## WORK ORDER
Throughout the records below, find each line holding "click" and copy it.

## DATA
=======

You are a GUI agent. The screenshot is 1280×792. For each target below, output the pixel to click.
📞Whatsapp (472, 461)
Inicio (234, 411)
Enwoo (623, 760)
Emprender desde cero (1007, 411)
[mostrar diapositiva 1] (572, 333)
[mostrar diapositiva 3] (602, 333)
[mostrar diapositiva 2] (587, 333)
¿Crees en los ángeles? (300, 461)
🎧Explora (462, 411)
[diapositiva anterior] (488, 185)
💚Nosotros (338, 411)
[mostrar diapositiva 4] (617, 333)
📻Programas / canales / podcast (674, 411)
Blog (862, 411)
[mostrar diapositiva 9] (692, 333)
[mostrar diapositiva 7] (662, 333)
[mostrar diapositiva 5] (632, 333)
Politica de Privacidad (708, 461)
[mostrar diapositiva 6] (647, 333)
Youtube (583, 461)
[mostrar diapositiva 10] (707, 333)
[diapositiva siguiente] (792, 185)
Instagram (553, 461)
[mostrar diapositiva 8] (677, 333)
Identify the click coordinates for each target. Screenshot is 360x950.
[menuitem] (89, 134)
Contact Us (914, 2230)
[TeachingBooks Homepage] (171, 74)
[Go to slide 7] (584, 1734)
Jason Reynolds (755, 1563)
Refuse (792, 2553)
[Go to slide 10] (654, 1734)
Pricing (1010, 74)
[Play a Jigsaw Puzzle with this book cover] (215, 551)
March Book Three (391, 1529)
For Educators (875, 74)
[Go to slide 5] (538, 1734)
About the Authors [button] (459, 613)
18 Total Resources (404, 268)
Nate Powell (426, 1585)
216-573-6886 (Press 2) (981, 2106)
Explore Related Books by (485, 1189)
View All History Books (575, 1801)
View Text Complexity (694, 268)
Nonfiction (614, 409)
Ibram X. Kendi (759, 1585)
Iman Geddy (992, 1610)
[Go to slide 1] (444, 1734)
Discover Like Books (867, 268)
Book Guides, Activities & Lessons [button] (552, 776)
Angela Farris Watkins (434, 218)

=======

## ANSWER FOR THIS EXERCISE
You are a GUI agent. The screenshot is 1280×792. For each target below, output the pixel to click.
Identify the click coordinates for each target. Screenshot is 360x950.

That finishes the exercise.